Your instructions — Bring together every line in the data that includes "Identify".

┄┄┄┄┄┄┄┄┄┄

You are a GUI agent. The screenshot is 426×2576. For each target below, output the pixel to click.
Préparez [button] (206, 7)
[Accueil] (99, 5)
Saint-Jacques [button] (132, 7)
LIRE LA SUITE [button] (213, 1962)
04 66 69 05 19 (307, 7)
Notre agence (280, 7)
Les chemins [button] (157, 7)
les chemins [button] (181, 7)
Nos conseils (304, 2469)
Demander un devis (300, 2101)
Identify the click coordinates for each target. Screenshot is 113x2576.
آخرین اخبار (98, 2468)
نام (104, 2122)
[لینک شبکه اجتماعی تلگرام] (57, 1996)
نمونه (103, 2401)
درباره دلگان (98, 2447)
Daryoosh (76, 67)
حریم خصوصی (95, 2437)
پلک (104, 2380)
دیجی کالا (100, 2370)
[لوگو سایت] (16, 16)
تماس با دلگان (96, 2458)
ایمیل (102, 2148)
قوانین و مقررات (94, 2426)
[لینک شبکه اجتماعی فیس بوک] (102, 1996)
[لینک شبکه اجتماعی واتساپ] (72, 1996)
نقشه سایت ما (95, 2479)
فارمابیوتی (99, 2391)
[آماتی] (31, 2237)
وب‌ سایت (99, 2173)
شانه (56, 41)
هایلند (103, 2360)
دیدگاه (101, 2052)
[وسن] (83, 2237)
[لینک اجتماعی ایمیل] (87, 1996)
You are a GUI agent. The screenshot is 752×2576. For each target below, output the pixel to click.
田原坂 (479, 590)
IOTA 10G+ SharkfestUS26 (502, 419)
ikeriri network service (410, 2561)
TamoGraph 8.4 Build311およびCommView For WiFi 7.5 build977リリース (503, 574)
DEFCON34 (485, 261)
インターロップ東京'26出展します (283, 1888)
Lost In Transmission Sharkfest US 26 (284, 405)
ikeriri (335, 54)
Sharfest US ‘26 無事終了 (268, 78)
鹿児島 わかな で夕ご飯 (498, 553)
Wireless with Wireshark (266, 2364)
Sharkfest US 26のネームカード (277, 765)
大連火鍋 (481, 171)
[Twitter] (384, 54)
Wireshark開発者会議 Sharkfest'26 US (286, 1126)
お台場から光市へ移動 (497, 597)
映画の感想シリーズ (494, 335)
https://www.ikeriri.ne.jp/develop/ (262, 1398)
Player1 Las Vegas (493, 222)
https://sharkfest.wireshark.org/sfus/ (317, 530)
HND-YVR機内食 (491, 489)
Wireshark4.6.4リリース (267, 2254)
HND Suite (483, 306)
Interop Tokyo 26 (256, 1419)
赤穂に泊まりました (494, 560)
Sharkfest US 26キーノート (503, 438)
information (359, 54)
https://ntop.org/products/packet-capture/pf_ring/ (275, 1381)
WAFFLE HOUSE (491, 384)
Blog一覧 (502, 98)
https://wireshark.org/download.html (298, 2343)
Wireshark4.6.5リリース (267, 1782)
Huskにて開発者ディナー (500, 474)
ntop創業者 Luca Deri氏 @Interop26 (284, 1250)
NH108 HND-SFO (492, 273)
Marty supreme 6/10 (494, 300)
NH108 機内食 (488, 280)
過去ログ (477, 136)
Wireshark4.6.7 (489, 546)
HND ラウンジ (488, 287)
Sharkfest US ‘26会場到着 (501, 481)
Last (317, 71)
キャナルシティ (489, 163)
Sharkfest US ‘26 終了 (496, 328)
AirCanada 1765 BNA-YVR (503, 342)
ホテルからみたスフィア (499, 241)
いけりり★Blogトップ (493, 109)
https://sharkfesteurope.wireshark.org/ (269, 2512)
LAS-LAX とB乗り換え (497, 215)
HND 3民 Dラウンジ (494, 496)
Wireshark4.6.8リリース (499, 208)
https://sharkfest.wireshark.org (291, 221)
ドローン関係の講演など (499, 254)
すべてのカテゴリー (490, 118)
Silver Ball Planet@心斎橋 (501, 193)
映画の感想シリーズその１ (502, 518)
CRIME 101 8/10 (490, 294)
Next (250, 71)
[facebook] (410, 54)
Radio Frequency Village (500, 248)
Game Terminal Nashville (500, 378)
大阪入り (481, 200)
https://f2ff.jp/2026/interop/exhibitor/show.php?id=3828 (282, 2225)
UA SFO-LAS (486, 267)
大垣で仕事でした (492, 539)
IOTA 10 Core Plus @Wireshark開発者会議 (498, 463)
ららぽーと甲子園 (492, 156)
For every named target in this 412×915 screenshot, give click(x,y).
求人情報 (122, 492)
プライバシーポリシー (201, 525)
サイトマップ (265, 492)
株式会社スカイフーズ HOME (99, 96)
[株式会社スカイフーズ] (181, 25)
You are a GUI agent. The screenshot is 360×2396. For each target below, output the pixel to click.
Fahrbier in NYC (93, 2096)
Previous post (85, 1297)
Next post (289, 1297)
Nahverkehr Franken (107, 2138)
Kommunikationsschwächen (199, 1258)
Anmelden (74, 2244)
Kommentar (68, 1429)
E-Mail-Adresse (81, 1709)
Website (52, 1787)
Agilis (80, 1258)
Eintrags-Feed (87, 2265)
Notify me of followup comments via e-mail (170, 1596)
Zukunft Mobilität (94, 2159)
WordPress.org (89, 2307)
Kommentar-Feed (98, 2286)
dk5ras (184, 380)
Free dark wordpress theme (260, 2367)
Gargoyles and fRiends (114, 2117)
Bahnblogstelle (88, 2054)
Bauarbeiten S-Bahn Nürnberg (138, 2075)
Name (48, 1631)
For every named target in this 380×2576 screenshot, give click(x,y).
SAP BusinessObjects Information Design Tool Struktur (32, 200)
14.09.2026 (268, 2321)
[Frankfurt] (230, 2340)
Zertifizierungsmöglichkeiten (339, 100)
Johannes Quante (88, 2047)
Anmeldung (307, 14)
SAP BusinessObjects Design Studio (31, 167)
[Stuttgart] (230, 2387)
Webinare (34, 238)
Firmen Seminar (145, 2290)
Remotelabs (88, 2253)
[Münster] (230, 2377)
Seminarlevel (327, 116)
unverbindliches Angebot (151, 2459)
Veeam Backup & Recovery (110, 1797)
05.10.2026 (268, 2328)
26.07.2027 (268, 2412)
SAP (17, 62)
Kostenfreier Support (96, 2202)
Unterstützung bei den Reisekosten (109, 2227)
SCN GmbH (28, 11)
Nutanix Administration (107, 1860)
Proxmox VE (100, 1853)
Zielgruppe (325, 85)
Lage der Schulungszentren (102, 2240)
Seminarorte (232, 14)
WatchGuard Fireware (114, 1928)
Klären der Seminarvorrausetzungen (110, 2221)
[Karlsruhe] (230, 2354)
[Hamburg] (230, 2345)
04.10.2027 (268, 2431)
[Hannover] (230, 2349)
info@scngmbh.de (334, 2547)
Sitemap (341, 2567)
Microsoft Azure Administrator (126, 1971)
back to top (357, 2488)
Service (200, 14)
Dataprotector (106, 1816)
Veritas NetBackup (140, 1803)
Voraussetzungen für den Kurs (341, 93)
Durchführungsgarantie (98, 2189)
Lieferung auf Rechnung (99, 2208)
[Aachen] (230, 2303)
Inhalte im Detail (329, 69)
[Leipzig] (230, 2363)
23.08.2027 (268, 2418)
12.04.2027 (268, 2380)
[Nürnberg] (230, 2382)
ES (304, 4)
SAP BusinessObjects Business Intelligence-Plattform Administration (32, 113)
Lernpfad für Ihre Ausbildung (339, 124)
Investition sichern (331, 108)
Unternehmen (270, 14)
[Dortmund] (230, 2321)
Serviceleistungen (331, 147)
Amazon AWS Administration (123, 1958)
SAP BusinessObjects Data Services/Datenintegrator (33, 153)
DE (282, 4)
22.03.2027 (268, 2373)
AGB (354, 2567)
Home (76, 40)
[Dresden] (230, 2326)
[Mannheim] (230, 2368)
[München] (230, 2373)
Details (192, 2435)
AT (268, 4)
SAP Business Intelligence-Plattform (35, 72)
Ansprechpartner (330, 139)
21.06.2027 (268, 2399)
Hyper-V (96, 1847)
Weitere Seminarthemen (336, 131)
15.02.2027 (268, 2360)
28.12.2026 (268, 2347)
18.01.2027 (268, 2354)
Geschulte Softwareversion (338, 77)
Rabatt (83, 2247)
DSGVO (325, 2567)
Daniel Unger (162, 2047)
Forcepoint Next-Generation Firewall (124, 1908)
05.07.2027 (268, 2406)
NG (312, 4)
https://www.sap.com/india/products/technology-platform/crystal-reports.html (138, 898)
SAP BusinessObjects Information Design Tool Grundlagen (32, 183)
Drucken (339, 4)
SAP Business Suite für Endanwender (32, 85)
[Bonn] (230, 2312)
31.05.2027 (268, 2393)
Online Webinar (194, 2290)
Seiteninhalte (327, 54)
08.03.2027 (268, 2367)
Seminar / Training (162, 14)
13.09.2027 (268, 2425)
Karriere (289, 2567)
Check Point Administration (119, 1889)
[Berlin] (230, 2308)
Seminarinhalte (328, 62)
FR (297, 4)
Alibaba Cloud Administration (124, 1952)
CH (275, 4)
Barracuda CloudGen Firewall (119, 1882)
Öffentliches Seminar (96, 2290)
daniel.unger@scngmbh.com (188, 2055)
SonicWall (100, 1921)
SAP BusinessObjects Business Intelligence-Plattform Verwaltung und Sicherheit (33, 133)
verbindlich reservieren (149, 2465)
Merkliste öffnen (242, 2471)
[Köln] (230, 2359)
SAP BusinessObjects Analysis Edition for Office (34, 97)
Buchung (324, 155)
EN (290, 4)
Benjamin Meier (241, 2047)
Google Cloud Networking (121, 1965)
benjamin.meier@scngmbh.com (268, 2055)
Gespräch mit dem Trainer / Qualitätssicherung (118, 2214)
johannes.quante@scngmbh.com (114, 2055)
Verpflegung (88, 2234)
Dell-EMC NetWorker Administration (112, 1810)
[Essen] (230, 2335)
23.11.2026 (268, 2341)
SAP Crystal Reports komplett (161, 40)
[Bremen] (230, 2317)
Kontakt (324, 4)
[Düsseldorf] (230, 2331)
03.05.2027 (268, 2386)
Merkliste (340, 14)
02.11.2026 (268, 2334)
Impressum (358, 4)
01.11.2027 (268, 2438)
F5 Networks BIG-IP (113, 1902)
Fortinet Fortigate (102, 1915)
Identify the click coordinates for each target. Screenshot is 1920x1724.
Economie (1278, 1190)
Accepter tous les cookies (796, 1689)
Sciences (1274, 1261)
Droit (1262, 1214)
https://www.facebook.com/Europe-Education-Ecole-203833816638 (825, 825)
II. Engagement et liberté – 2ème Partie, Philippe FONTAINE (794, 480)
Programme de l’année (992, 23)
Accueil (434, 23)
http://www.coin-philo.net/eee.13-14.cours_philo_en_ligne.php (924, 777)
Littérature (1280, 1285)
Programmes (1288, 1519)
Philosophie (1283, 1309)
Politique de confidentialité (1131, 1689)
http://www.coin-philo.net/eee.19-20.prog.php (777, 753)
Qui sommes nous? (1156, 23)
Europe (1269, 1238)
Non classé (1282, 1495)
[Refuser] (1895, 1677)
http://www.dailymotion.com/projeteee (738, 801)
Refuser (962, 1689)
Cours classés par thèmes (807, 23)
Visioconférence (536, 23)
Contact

┄┄┄┄┄┄┄┄┄┄

The answer —
Identify the click coordinates for each target. Screenshot is 113x2576.
Identify the click coordinates for each target. Screenshot is 1920x1724.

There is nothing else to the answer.